Toute cette improvisation permet d'économiser de l'argent. Eyes of Army estime que ses octocoptères modifiés coûtent un cinquième de ce qu'un drone militaire importé avec des capacités similaires pourrait coûter. Dans un autre atelier ailleurs en Ukraine, une équipe de 30 volontaires découpe de la fibre de carbone avec des lasers pour produire des quadricoptères kamikaze qui délivrent 1,5 kg d'explosifs sur des cibles jusqu'à 8 km. Chaque UAV 7, comme on appelle l'engin, coûte environ 450 $; l'assemblage de la console de commande (réutilisable) coûte environ 1 500 $. La comparaison est imparfaite, mais le Switchblade 300, un drone kamikaze avec une charge utile et une portée similaires qui est fabriqué par AeroVironment, une entreprise américaine, coûterait environ 6 000 $ la pop.

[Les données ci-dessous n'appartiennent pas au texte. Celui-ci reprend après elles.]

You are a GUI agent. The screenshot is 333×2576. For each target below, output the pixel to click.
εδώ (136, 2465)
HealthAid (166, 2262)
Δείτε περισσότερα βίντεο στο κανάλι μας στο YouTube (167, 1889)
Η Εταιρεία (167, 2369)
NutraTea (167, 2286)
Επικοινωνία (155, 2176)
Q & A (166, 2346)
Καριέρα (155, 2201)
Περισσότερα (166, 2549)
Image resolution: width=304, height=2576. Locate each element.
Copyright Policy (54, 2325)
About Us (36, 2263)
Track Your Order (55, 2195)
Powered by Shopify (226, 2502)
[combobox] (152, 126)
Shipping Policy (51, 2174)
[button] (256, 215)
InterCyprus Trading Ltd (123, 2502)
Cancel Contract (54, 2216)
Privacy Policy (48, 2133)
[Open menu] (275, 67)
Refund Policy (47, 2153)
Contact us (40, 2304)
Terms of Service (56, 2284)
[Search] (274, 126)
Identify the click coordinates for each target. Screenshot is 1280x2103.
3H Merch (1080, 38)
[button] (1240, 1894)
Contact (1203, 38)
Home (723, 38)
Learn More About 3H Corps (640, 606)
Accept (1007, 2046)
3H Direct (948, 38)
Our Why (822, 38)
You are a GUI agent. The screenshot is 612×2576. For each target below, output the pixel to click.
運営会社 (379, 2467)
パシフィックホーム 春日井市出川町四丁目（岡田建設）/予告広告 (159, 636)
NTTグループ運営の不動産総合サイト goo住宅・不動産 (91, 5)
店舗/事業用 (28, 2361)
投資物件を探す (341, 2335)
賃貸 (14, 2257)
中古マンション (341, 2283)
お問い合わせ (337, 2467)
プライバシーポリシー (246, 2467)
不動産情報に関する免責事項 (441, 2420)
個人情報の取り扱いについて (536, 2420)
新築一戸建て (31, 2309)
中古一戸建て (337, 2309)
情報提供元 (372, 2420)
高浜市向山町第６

Les troupes ukrainiennes pilotent les deux machines dans l'espace aérien fortement encombré autour de Bakhmut, une ville orientale assiégée. Une cinquantaine de drones, des deux côtés, sont dans le ciel à tout moment, selon un responsable. Les opérateurs disent au patron de l'atelier, dont le pseudonyme est Boevsskiy, que le drone 7 est plus résistant à la guerre électronique russe que le Switchblade 300, mais ils n'entreront pas dans les détails techniques. L'un des avantages est un répéteur de signal intelligent, conçu avec l'entrée des troupes à l'avant, qui étend considérablement la portée de l'UAV-7.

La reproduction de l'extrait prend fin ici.